We were star struck lovers. At least that is what I thought.

To prove how much he loved me he wanted to throw a wedding with all of the bells and whistles. I said that all I needed was a small private wedding.

He was a traditionalist. That is a nice way of saying that he was backwards.

Had he really been the “one,” scare quotes included for the scary effect of course, he would have stopped and listened. Instead I was being stupid, missing out on all of the fun. And a lot of fun it was. I should include a not here, but the truth was, it was fun. I let loose and I let myself forget that he wasn’t the right one. He loved me and that is what I focused on. I didn’t need to hear how I wasn’t accepted by my family, both immediate and extended, he wanted me and he wanted to tell the whole world. At least that is what he told me.

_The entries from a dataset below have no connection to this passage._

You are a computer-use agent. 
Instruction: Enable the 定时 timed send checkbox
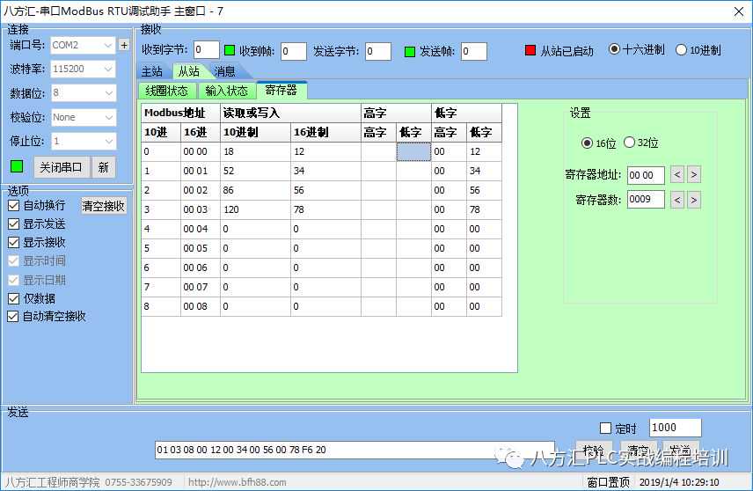(605, 429)
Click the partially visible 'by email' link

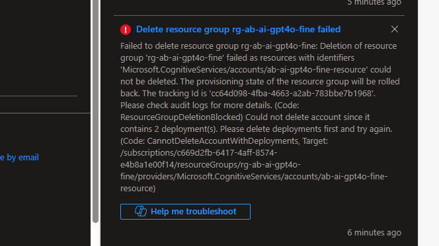pos(19,157)
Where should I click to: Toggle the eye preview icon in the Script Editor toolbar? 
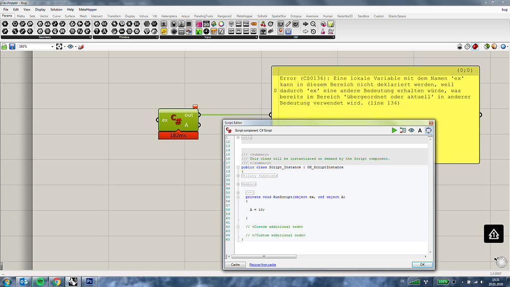point(411,130)
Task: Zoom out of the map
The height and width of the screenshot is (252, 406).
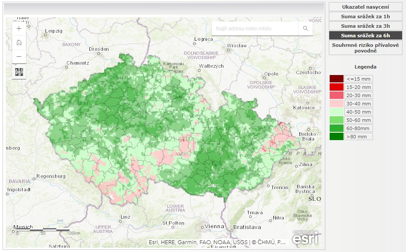Action: coord(19,56)

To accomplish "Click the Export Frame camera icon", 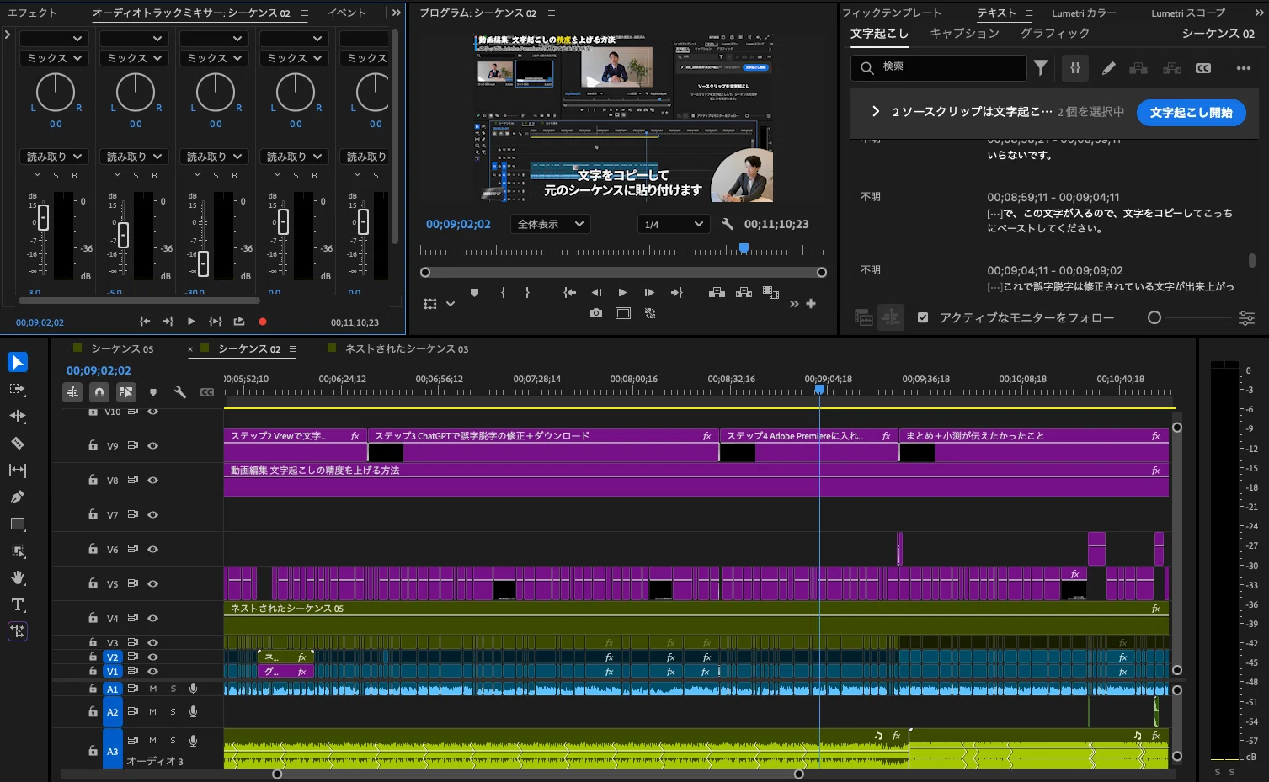I will click(596, 313).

We did it all, the engagement party, I had a cute bridal shower with fancy invitations that looked something like this. We spent the afternoon playing silly games that made me laugh and opening gifts that made my mother and her sister gag. I ate delicious cake, finger foods, and drank an assortment of different tea. At the rehearsal dinner my father got drunk and he and my step-brother got into a fist fight at my in-law’s home. I internalized everything and hated myself.

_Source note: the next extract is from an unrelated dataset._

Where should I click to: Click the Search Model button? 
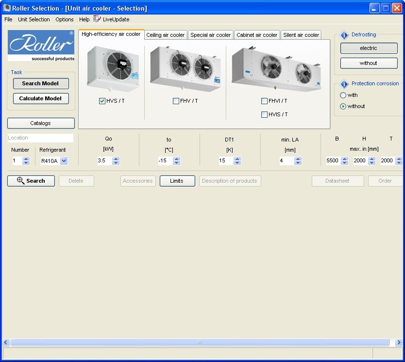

This was helped by my mother’s godding, telling me that it was my fault for picking somebody so well off.

As you might have noticed his family is immensely rich (he was the youngest of five children), and in comparison my family looked like poor hillbillies. Which to be fair they are.

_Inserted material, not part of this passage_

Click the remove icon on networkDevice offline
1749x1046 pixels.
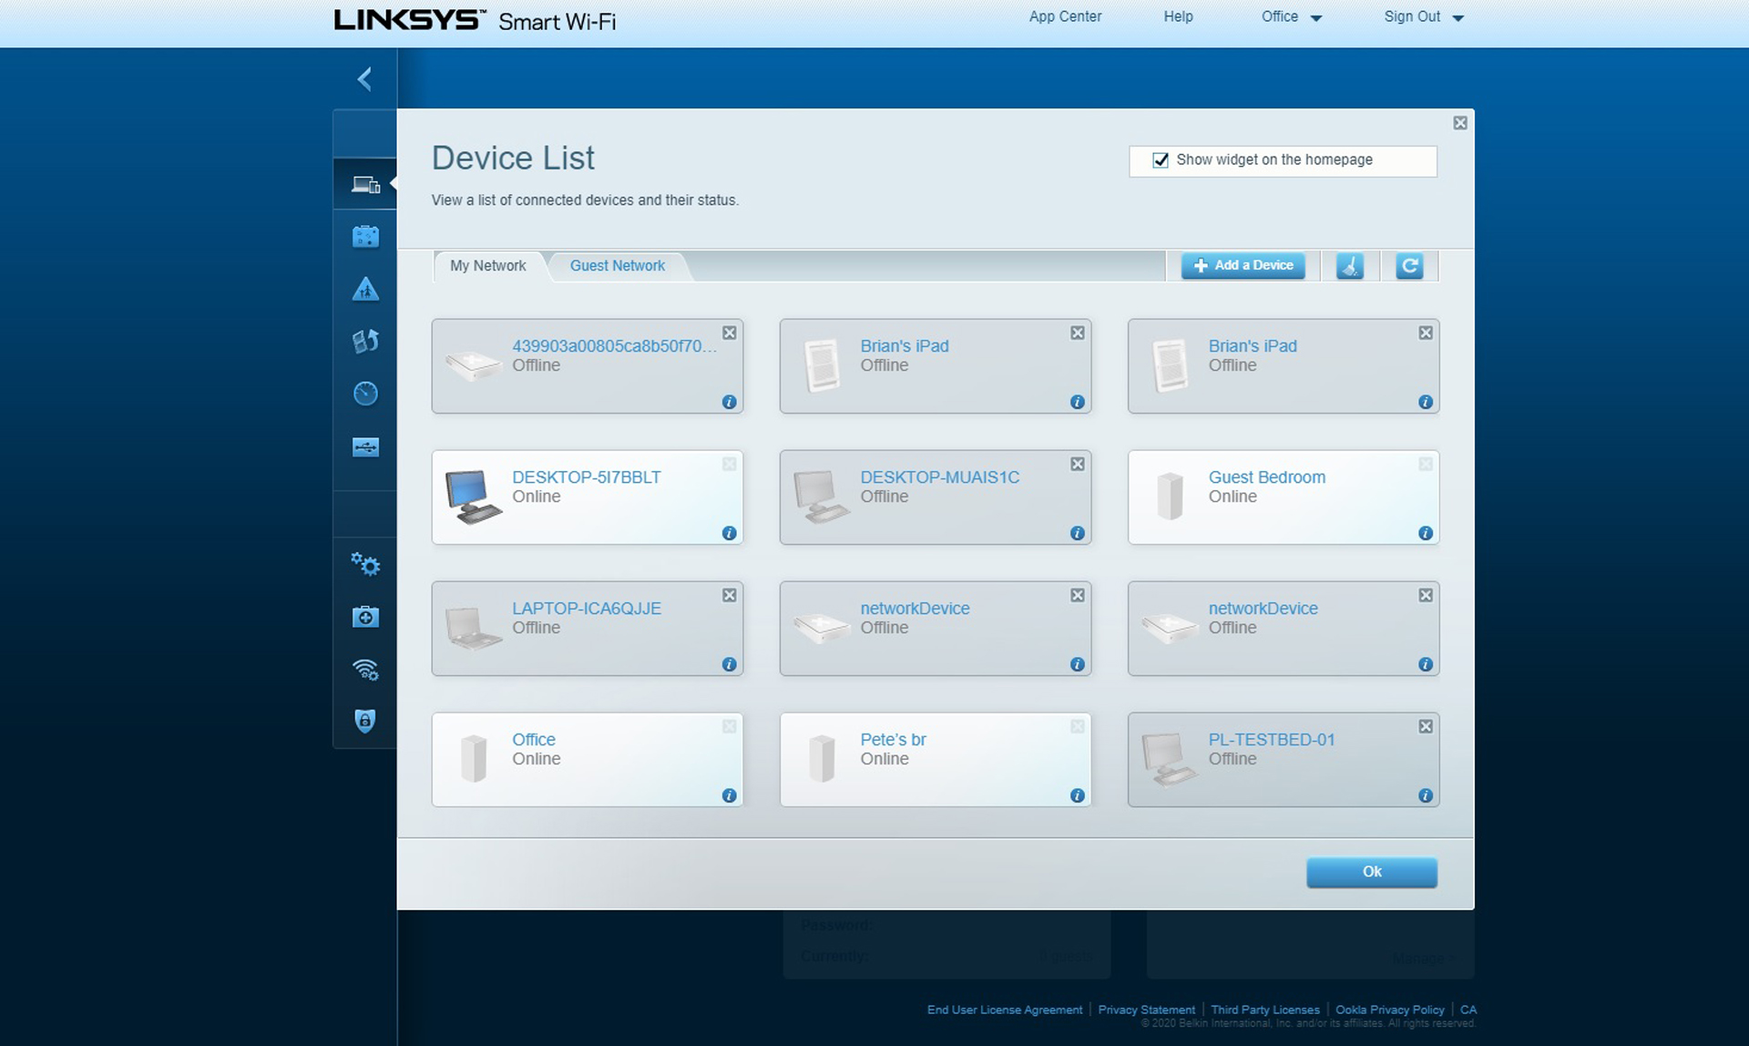[1076, 593]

Their wealth was something that I got to hear about again and again.

It was either “he’s too good for you,” or “they flaunt their money.” Both translate into “we feel inferior around them and so should you.” I will be honest my mother and father-in-law are amazing people. Not once did they let their money interferer with how they treated people. His father (my ex) built himself up from nothing. He was hardworking and made his money honestly, his wife was better off but she was a saint and tried to help people that were in need.

As the wedding got closer I should have seen the warning signs, but I didn’t. I was in love and unfortunately in most cases it needs glasses.

He crossed boundaries that wouldn’t have been crossed if he really loved me. He continued to force the issue that I should get pregnant in the first year and other such oddities that would have made a normal person back out of the union.

Once we had been married for a couple of months he wanted to start, to try and have kids, I said no. It was the first concrete no I think I had said up until that point. The badgering didn’t stop. And the longer it went on I began to realize that it was about him, not about us, not about children and starting a family.

He was a good deal younger than his siblings. They were all established, they had children, one of his nieces was even getting ready to go off to college.

That should give you an idea of the type of head start they had.

Why the rush?

I asked him that when he would bring it up. Once in a fit of anger he told me.

He wanted his share of the inheritance, if he had stayed single and childless he wouldn’t get as much. I must add that this was his logic.

Unlike two of his siblings he didn’t continue in his father’s footsteps. He could forget about the family business. Without kids he wouldn’t get what was coming to him. What was rightfully his.

When he decided to sabotage the trust that wasn’t there I said enough.

The divorce wasn’t messy, I just wanted out. His mother, such a sweetheart helped me organize a new home, she made sure that her son didn’t make a further mess of things. We maintained contact for years afterwards, but I would be lying if I said that the contact didn’t slow and is now sporadic. She has a lot to do to take care of her husband and she isn’t the youngest anymore.

My ex started drinking, though I should say increased his alcohol consumption, he always could hold his own.

He remarried and has a small child, a girl, which was what he wanted when we were married. Maybe he will get what he is looking for someday.

As for me.

When I untied the knot I freed myself from other bonds as well. The contact that I have with my family is even more sporadic than with my ex-mother-in-law. And that is fine by me.